### Source material
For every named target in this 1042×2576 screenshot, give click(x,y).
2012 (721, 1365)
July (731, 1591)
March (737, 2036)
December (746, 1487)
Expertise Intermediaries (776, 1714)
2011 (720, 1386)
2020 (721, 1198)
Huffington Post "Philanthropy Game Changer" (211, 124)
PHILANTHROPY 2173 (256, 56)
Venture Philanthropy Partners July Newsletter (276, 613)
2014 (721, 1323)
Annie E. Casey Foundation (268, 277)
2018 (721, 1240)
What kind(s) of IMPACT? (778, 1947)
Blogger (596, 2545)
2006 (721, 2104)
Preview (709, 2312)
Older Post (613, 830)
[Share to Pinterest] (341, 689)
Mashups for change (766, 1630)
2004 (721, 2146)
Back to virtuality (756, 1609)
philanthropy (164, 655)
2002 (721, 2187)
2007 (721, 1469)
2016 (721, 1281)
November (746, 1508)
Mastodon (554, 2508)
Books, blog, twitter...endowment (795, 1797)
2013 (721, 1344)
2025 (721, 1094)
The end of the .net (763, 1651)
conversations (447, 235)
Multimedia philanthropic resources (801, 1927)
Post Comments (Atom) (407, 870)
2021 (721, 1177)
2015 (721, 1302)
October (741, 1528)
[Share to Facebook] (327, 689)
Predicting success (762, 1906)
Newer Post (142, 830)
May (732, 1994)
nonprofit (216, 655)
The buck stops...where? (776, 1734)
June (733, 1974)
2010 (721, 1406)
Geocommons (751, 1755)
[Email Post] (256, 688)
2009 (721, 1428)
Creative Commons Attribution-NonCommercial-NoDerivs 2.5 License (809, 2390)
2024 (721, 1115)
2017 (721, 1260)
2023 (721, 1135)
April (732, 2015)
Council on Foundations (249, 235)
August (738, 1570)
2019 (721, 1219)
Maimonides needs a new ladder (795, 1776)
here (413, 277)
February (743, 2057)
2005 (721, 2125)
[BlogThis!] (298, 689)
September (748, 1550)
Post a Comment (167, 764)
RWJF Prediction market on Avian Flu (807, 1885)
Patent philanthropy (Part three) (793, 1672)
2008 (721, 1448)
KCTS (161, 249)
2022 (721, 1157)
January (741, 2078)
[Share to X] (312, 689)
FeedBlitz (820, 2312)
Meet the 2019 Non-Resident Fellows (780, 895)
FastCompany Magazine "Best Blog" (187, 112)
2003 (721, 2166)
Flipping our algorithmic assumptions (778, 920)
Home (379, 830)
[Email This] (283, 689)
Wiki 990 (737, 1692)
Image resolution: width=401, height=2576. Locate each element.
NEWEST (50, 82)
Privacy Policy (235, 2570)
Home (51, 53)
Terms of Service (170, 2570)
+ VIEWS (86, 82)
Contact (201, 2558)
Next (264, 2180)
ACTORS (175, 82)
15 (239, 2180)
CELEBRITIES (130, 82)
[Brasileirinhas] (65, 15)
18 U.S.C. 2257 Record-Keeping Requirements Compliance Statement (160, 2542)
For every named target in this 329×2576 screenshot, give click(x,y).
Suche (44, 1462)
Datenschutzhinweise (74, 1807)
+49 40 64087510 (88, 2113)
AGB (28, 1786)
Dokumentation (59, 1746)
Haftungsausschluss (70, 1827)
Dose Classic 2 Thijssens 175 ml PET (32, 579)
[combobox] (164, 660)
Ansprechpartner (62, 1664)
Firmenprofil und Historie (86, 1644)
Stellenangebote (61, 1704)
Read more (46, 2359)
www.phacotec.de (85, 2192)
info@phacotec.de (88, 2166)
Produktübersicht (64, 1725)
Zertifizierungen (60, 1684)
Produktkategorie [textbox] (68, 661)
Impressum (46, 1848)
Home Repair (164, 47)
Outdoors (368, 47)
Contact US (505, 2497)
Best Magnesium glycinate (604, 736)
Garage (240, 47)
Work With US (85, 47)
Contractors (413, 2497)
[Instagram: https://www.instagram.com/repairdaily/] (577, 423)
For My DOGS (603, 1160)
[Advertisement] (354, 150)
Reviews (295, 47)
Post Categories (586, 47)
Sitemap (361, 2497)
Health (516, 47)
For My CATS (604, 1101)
######
● Exercise
Would you please return every line in the listing where "Share" shows up?

● Reply
[Share to Pinterest] (341, 689)
[Share to Facebook] (327, 689)
[Share to X] (312, 689)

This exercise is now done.